Copy exactly. Begin at the line containing "This screenshot has width=1356, height=725." and stop at the last line of the entries, omitting any pictures.

▼

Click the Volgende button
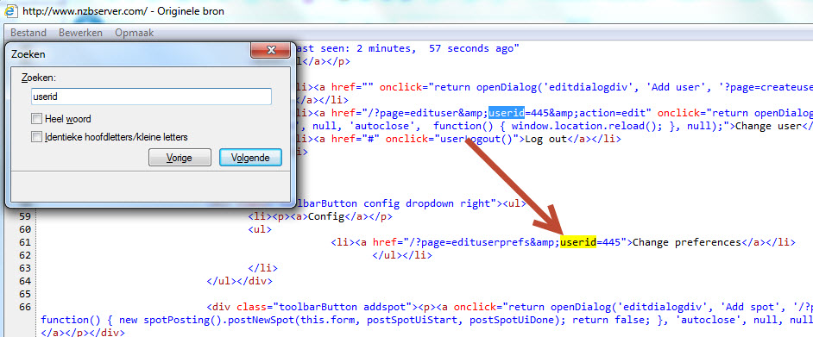The height and width of the screenshot is (337, 813). 250,158
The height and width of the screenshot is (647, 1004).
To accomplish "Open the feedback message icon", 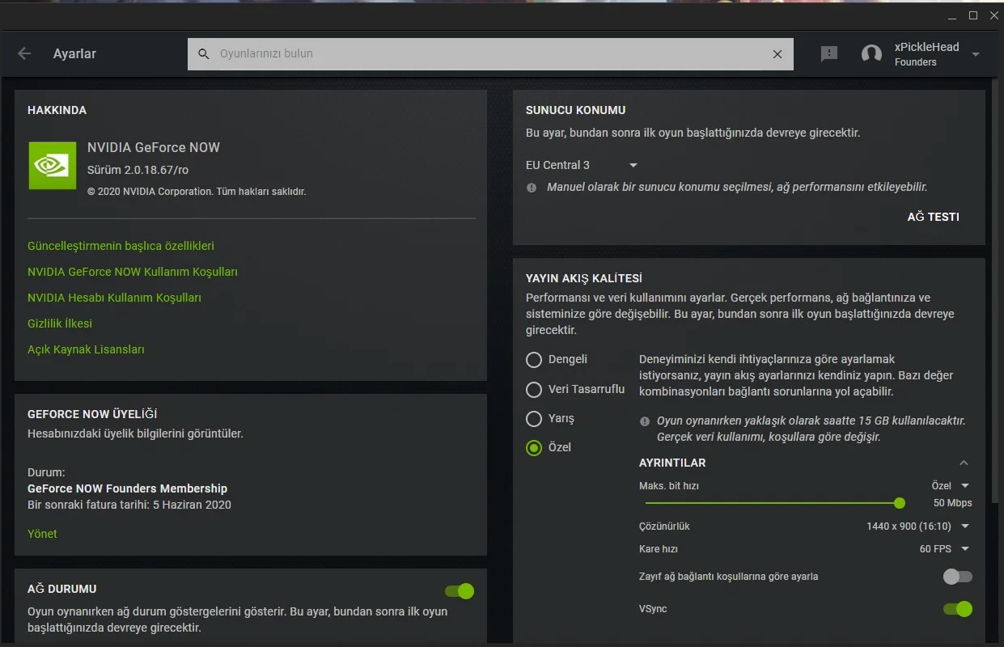I will (x=829, y=54).
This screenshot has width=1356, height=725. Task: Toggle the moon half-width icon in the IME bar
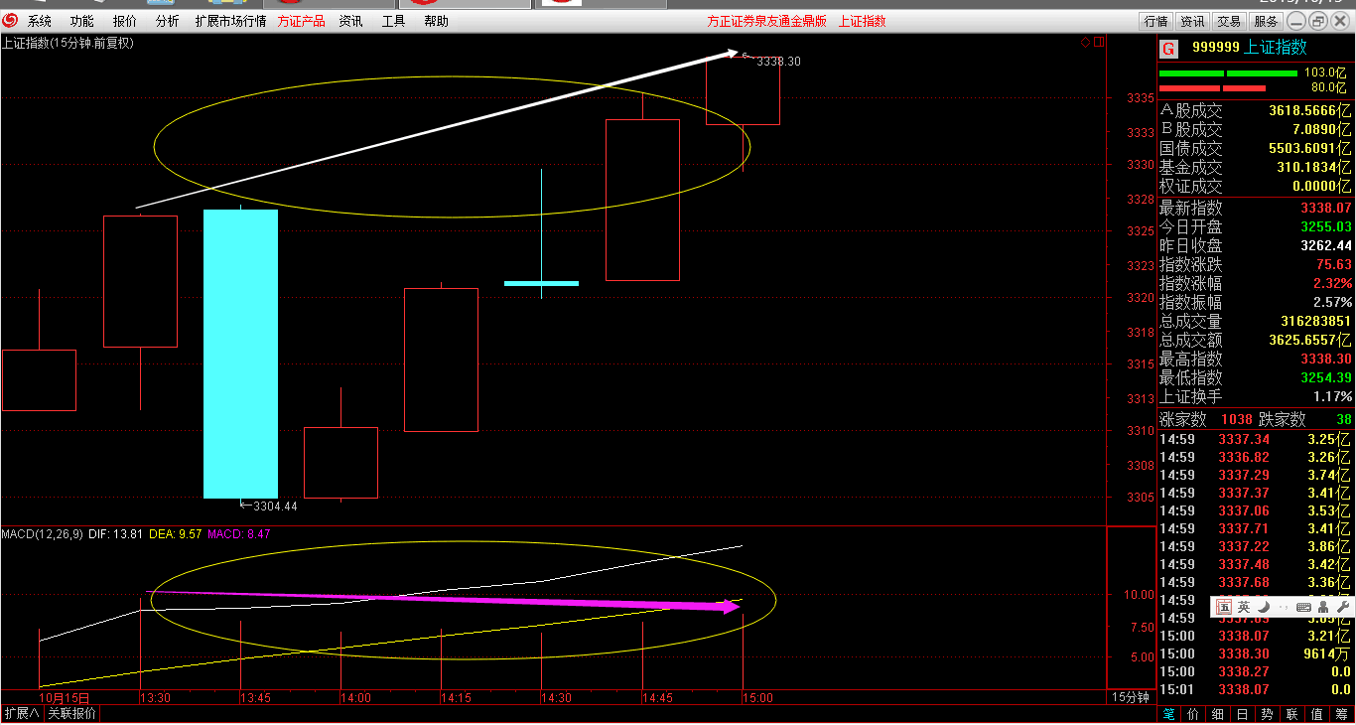coord(1264,607)
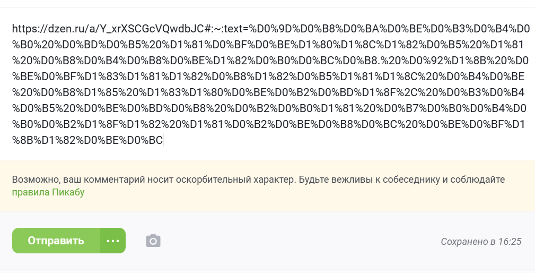This screenshot has width=535, height=273.
Task: Click the Сохранено в 16:25 status text
Action: (x=481, y=242)
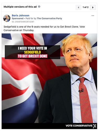Click the info icon beside Multiple versions
Viewport: 99px width, 131px height.
pyautogui.click(x=39, y=7)
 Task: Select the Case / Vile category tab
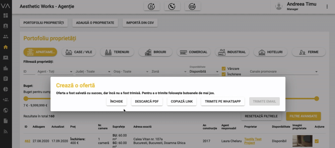point(79,52)
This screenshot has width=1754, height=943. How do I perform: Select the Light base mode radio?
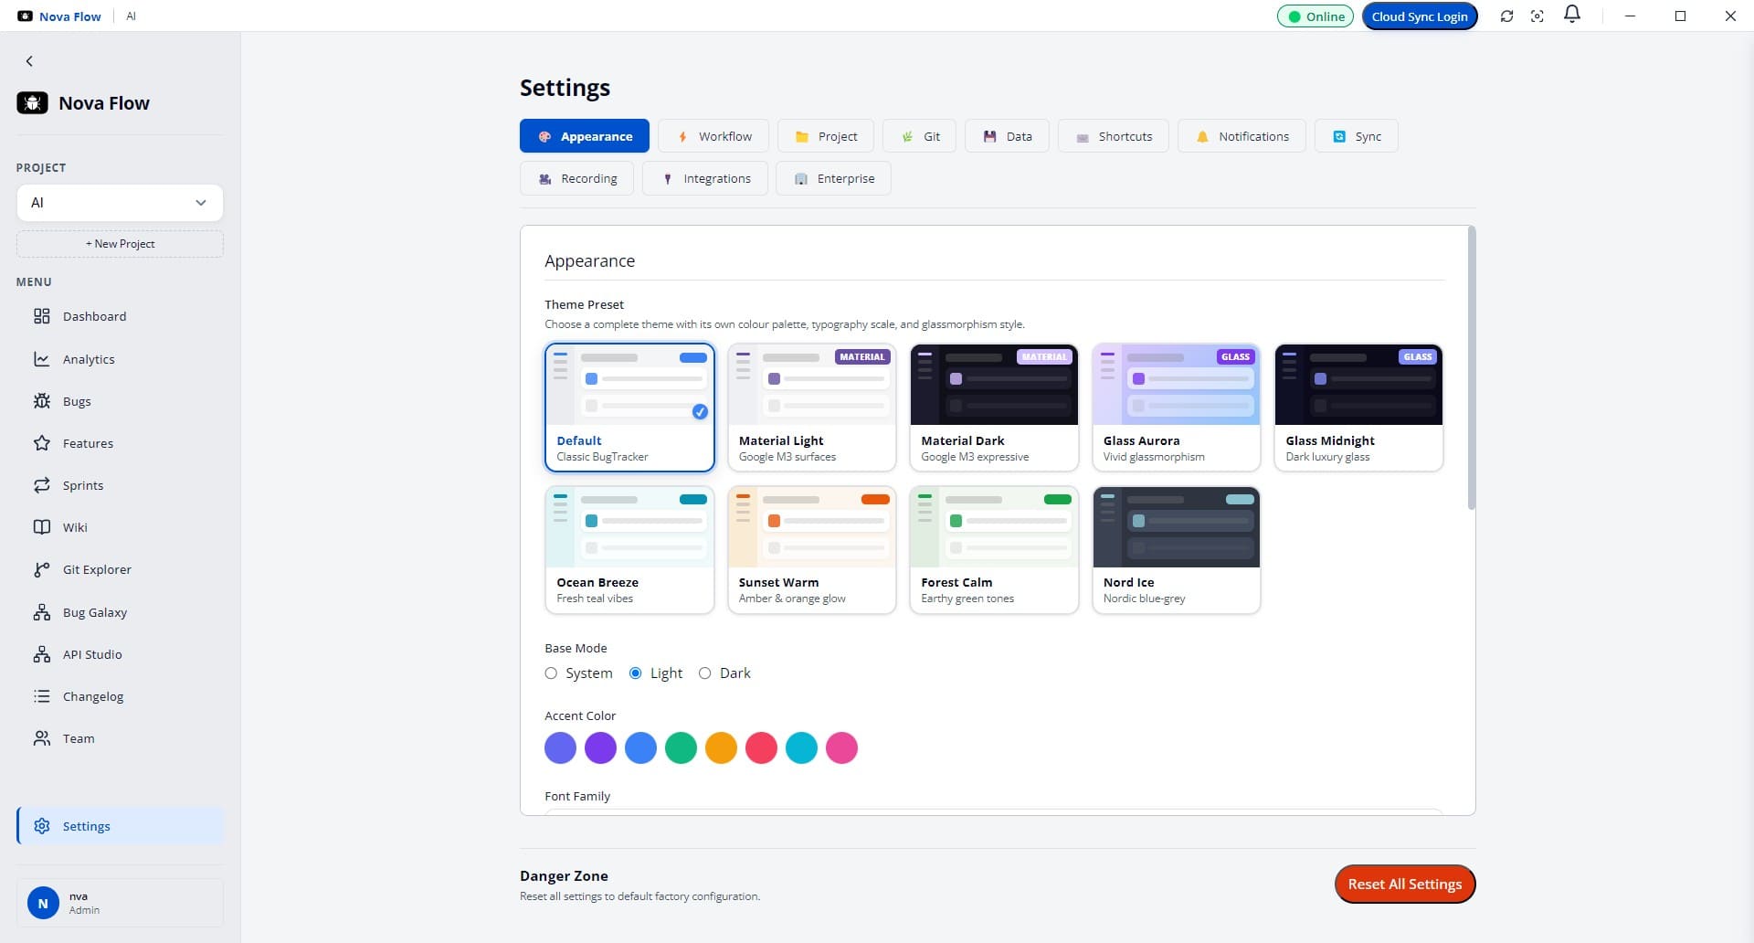point(636,673)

▲

### The completed task
This screenshot has width=1356, height=725. Task: Toggle the moon half-width icon in the IME bar
coord(1264,607)
This screenshot has width=535, height=273.
Task: Click the Сохранено в 16:25 status text
Action: (x=481, y=242)
Click the info icon beside Multiple versions
Viewport: 99px width, 131px height.
pyautogui.click(x=39, y=7)
 Task: Select the Case / Vile category tab
point(79,52)
This screenshot has width=1754, height=943. How do I perform: Select the Light base mode radio?
point(636,673)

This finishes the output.